Post 1: Found Footage Horror Films
Horror movies in the modern era have often relied on increasingly graphic content to scare an audience. However, the subgenre of found footage films differs from other horror films as it places an audience in the action where they experience the events through a first person perspective.
Its ironic that the genre of found footage horror films officially began in the 1980s with the infamously known film, Cannibal Holocaust. As stated by Cecilia Sayad, "Cannibal Holocaust" has often categorized as a snuff movie which involves the exploitative documentation of torture and murder. The documentary authenticity of snuff films has often been challenged." WARNING GRAPHIC.
This film followed a fake crew which filmed a native tribe and things don't go well. Although the movie was successful in places it wasn't banned, it did not receive the credit it deserved because of the graphic nature of its content. The found footage subgenre also owes its origins to a technique from films in the 1970s known as Killer POV. Killer POV describes a shot in slasher films which is different from other POV shots in that there is no reverse shot of that character and the tone is always menacing. For example the opening scene of Halloween.

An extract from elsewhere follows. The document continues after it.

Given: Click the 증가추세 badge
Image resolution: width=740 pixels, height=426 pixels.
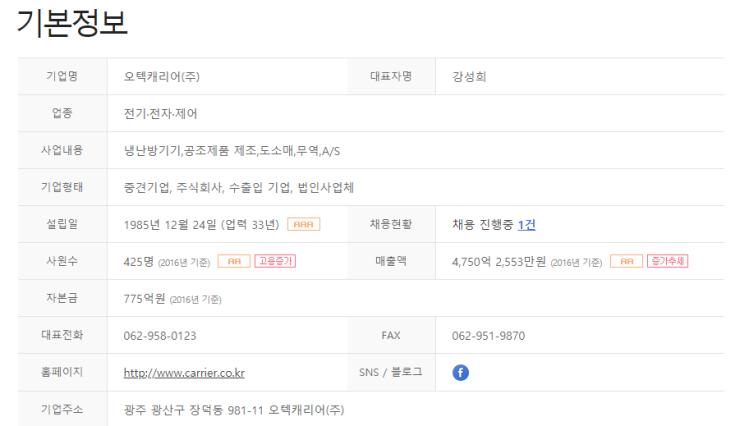Looking at the screenshot, I should [667, 261].
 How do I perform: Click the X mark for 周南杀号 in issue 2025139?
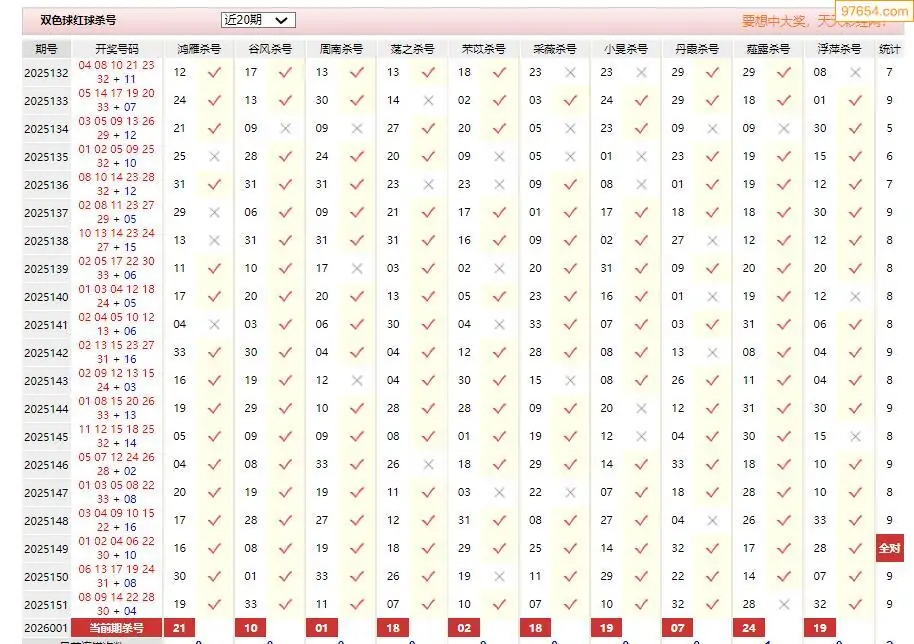[356, 268]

However, as noted by Adam Hart, "The distinction between Killer POV and found footage are immediately apparent. Although they sometimes look similar on screen, killer POV signifies a vaguely defined malevolent presence, while the diegetic cameras of found footage very specifically place the cameraperson or avatar"(Hart). That is one key distinction between found footage films and killer POV shots and films like Halloween.

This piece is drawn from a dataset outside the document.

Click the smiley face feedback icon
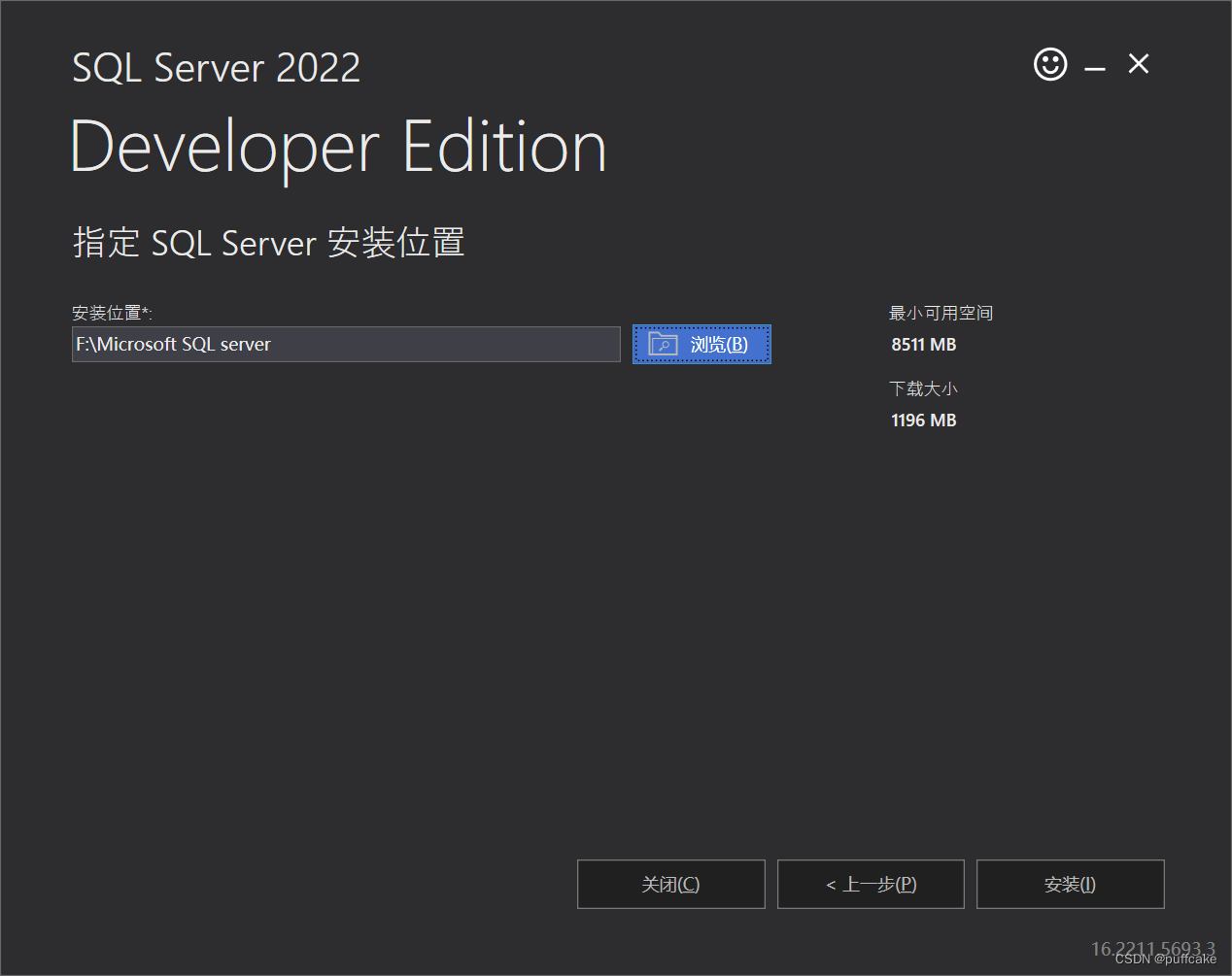1232x976 pixels. pos(1049,65)
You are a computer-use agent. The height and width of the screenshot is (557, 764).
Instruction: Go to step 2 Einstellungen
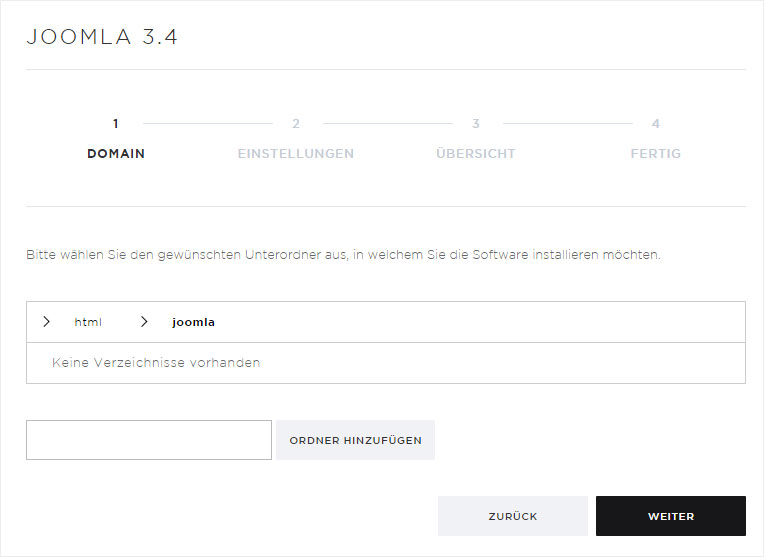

Some important found footage films that have increased the popularity of the genre are The Blair Witch Project (1999), Noroi: The Curse(2005), Paranormal Activity (2007), Hangman (2015), and my personal favorite As Above so Below (2014). There are many more films that I wish to explore throughout these posts.
Sources: Sayad, Cecilia , "Found-Footage Horror and the Frame's Undoing" Cinema Journal, Vol 55, No. 2 (Winter 2016)
Hart, Adam "The Searching Camera: First Person Shooters, Found Footage Horror Films, and Documentary Tradition" Journal of Cinema and Media Studies, vol 58, No 4. (Summer 2019).